Watercourse, Ballinfreera, Co. Limerick
Co. Limerick |
Water Management
In a patch of wet pasture in County Limerick, a faint line in the earth has spent the better part of two centuries quietly resisting easy explanation.
The feature runs roughly 56 metres from northwest to southeast, flanked by low earthen banks, and for a long time it was recorded as a hollow-way, the kind of sunken track worn down by centuries of foot and cart traffic. But aerial imagery tells a more ambiguous story. The meandering quality of the earthwork's remains suggests it may never have been a road at all, but rather the ghost of an old watercourse, a managed channel or natural drainage feature whose original purpose has since slipped out of the record.
The feature sits 96 metres west of the River Maigue, which here marks the townland boundary between Ballinfreera and Inchinclare, and 30 metres northeast of the boundary with Ballyphillips. A burial ground lies roughly 250 metres to the northeast, a reminder that this modest stretch of countryside has long been in use.
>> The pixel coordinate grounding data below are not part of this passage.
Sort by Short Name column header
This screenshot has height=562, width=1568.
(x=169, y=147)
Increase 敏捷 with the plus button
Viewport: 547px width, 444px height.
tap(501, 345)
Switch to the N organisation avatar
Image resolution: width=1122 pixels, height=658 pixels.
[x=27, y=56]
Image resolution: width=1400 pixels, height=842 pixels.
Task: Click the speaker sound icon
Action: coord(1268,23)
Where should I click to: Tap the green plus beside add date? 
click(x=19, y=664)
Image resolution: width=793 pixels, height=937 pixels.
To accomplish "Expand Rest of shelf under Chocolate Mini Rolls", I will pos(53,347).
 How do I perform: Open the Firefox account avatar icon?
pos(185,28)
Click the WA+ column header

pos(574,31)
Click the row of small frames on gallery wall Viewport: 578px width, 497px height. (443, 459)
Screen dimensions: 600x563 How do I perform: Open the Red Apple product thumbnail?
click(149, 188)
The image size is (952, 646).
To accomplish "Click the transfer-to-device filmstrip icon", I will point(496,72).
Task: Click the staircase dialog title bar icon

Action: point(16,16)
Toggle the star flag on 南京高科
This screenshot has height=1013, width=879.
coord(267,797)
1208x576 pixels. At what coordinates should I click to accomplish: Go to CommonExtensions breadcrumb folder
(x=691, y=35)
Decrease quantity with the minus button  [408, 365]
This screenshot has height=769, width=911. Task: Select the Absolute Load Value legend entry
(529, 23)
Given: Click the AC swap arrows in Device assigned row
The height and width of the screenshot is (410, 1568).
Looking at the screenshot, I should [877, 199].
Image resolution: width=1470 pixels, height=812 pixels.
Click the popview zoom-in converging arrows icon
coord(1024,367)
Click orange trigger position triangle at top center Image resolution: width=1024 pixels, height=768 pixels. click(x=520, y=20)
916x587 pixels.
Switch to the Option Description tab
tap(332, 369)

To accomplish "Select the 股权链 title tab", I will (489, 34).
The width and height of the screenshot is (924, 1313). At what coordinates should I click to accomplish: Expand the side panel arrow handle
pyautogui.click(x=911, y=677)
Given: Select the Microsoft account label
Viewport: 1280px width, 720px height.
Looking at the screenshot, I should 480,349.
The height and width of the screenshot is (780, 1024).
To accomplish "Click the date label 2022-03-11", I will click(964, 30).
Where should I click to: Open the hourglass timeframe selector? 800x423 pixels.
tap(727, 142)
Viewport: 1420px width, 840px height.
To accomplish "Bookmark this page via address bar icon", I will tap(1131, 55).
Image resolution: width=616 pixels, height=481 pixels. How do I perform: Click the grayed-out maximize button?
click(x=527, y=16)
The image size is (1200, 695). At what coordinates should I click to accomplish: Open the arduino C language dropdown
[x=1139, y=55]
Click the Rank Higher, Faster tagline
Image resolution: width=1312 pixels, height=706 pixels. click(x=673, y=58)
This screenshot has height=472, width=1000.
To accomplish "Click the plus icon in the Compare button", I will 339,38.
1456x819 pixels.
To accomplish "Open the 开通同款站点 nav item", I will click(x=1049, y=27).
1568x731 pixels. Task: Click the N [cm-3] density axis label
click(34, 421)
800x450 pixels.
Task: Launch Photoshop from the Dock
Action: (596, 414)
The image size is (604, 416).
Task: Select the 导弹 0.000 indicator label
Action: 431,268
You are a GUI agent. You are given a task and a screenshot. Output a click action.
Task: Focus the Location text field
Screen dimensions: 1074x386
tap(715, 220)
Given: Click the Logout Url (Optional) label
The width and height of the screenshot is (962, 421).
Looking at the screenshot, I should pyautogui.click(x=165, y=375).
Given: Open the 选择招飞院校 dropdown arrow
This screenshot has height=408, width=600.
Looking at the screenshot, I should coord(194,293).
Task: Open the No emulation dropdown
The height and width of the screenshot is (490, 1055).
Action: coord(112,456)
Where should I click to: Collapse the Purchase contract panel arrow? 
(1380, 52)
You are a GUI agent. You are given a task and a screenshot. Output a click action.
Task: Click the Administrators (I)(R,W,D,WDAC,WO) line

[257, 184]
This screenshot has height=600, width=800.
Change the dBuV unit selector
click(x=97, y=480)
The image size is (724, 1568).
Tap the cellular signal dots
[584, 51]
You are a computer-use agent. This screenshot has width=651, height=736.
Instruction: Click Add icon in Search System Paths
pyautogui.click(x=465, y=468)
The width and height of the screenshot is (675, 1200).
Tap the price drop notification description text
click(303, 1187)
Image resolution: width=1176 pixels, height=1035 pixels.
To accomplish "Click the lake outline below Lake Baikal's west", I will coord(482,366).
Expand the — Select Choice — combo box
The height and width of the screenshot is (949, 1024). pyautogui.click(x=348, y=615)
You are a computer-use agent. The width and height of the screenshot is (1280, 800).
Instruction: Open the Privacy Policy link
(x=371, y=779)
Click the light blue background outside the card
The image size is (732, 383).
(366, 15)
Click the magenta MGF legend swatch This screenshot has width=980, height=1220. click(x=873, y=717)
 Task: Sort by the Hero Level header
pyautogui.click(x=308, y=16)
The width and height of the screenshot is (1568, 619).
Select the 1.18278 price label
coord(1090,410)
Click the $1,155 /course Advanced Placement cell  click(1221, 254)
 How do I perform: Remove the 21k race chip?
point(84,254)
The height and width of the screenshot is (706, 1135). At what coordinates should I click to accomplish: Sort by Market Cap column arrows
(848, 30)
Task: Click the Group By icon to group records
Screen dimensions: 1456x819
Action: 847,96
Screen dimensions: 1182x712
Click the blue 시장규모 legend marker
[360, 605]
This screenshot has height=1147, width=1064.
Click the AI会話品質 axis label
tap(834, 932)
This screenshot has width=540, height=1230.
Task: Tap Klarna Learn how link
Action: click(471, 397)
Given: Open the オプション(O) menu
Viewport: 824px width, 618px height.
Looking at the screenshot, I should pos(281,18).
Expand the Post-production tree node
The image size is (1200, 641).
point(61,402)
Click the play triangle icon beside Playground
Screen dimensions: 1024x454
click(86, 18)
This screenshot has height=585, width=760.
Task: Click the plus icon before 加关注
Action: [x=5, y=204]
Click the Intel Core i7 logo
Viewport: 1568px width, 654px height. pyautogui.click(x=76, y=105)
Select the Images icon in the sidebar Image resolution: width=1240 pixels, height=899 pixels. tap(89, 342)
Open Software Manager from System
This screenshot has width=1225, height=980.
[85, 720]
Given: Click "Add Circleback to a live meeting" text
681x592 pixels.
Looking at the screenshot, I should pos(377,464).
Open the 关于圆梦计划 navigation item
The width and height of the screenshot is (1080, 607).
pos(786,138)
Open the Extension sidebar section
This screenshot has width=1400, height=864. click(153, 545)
The earthwork was already present when the Ordnance Survey produced its six-inch map in 1840, depicted then as a field boundary running the same northwest-to-southeast alignment and extending around 250 metres in length. By the time the 25-inch edition appeared in 1897, that boundary was gone, suggesting it was levelled sometime in the intervening decades, perhaps as farming practices shifted and field layouts were reorganised. The post-1700 field boundaries that intersect the surviving earthwork at either end are a further sign of how this landscape has been reworked in layers. Fiona Rooney, who compiled the site record uploaded in March 2021, noted that traces of the earlier field boundary remain visible on orthophotographs taken between 2005 and 2012, and on a Google Earth image from March 2016, even if they have since faded from more recent satellite views.
There is no formal access to this feature and no marker to seek out. The earthwork sits on private agricultural land and is, in any case, subtle enough that it reads more clearly from the air than from ground level. The most productive way to engage with it is through the aerial sources Rooney references: the Ordnance Survey Ireland orthophotographs and Google Earth imagery, where the meandering cropmark, the faint discolouration in growing crops caused by buried features affecting soil moisture and depth, becomes legible as a sinuous line threading through the field. Cropmarks of this kind tend to show most clearly during dry summers, when differential growth above buried features is at its most pronounced, which may partly explain why the earthwork appears in the 2018 imagery from one date but not another.